Blighted waterfront land to become marina village

HOOD MARINA in Portsmouth is to be transformed into an upscale 'marina village'   with 1,495 slips and 988 housing units. /
HOOD MARINA in Portsmouth is to be transformed into an upscale 'marina village' with 1,495 slips and 988 housing units. /

O’Neill Properties Group, the owner of Portsmouth’s Carnegie Abbey Club, has bought 44.5 acres of “environmentally scarred” property along the town’s waterfront and plans to transform it into The Newport Club, a mixed-use marina village.
The property, which is known as Hood Marina, was sold to O’Neill Properties by Ted Hood last December for $14.1 million. Hood bought the property in the 1980s from the U.S. Navy. The past uses by the Navy are the cause for the environmental damage.
“The Navy did a tremendous amount of cleanup, but we found other spots that need remediation,” said Edward T. Lopes Jr., senior vice president in New England for the Pennsylvania developer. “It’s not easy, but it’s the type of remediation we have experience in, and we understand the areas that are involved.”

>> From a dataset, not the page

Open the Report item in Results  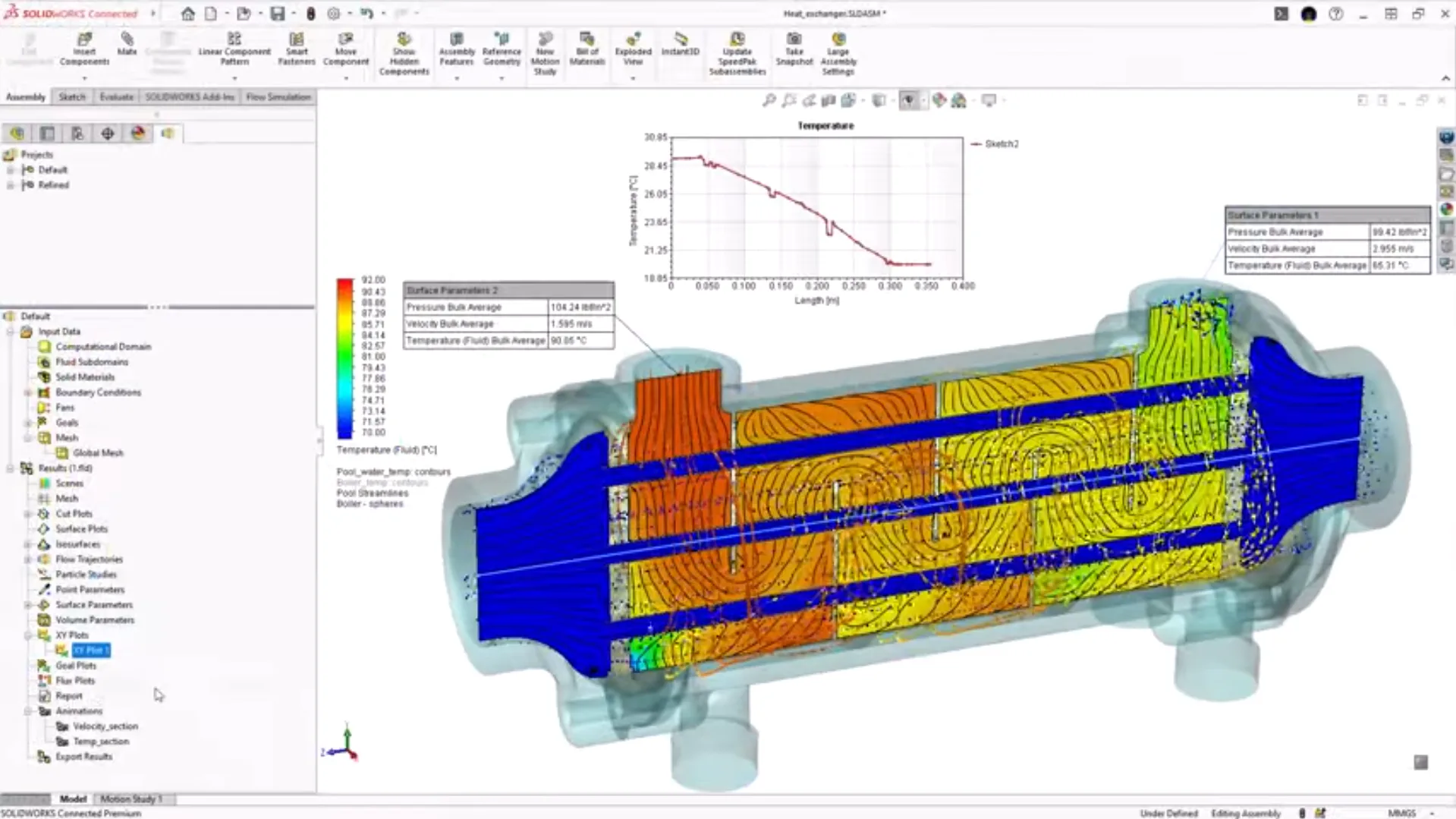(x=68, y=696)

John “Jay” Gowell, the lawyer who represented Hood in the sale, said that this project is what Hood wanted to see done with the property.

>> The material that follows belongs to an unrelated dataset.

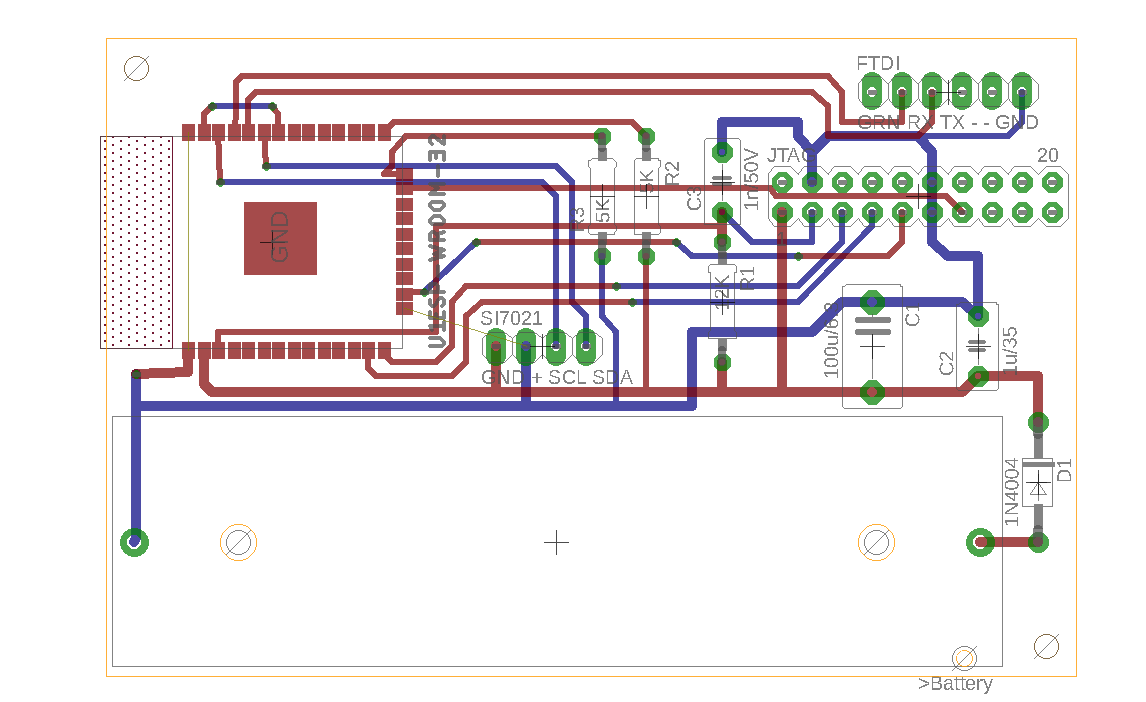Select the SI7021 SDA pad
This screenshot has height=702, width=1146.
[586, 347]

“His vision for this land was to turn it into the finest and largest marinas on the East Coast, and since the 1980s, he’s worked hard to put the permitting together,” Gowell said. “He’s been trying to find the right developer, and O’Neill Properties demonstrated that they were the ones who could complete this vision.”
The development is also in line with what the Town of Portsmouth and the Aquidneck Island Planning Commission envisioned in the West Side master plan, which was completed in 2005.
The Newport Club is to include a 1,495-slip marina, 120,000 square feet for retail shops, restaurants, cafés and other commercial uses, a public boardwalk along the water and 988 housing units – a mixture of condominiums and rental units, with 10 percent required to be affordable housing.
“The town is generally enthusiastic,” said Bob Gilstein, the town planner for Portsmouth. “We had to create a new set of land use regulations to consider the proposal, but we particularly like the economic benefits that will come from tourism,” he added. “And Portsmouth is the largest center of boat building and boat repair, so having a marina there creates the ability for expansion for the marine service industry in our area.”